O presidente da Colômbia, Abelardo de la Espriella, suspendeu nesta terça-feira 8 uma regra que restringia o porte de armas legais em locais públicos. A medida ocorre em meio a uma crise de segurança relacionada à atuação de quadrilhas do narcotráfico e de outros grupos armados no país.
O decreto interrompe a exigência em vigor desde 2015, que impedia cidadãos com armas legalmente registradas de carregá-las em espaços públicos. De la Espriella afirmou que a decisão busca permitir a defesa de pessoas que não estão envolvidas com atividades criminosas. “Não é justo que os bandidos estejam armados até os dentes e que as pessoas inocentes não possam se defender”, disse em um vídeo publicado no X.
A mudança não altera as regras para a aquisição de armas. Segundo o presidente, os interessados ainda terão de atender a condições físicas, psíquicas e emocionais.
Segurança e conflito armado
De la Espriella assumiu a Presidência há um mês, depois de fazer da promessa de combater guerrilheiros e outros grupos armados uma das principais bandeiras de sua campanha. Ele também defendeu o porte de armas durante a disputa eleitoral.

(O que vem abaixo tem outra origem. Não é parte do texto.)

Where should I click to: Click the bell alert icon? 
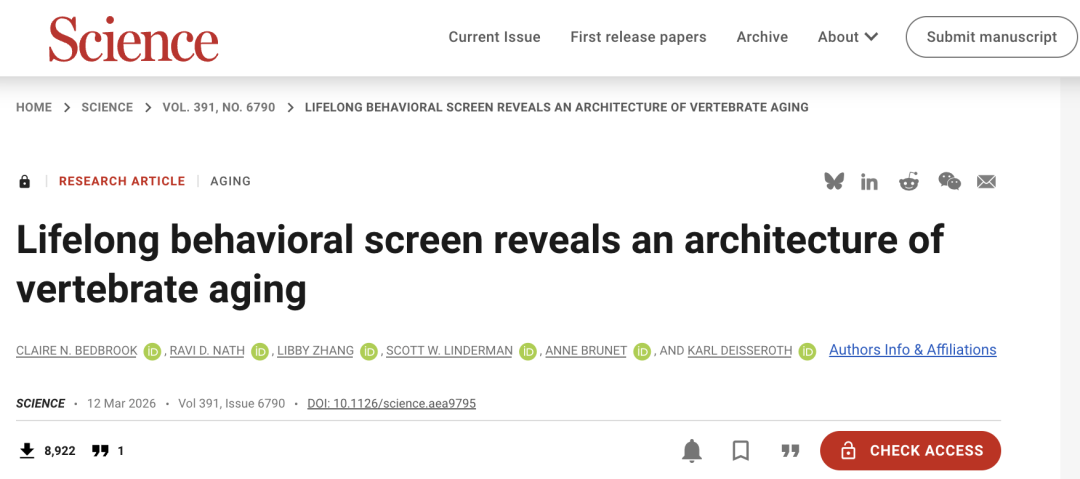(692, 451)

A Colômbia vive os efeitos de seis décadas de conflito armado, que deixaram dez milhões de vítimas, incluindo pelo menos um milhão de assassinados. Embora o Estado detenha o monopólio da força, o país mantém um mercado ilegal de fuzis, pistolas e munições.
O governo conduz operações terrestres e bombardeios contra grupos armados classificados como terroristas pelos Estados Unidos. O presidente também é criticado por vídeos em que aparece caminhando entre cadáveres cobertos por lençóis brancos, identificados como integrantes de organizações armadas mortos pela força pública.
De la Espriella tem apoio de Washington. Nesta terça-feira, recebe em visita oficial Marco Rubio, chefe da diplomacia americana.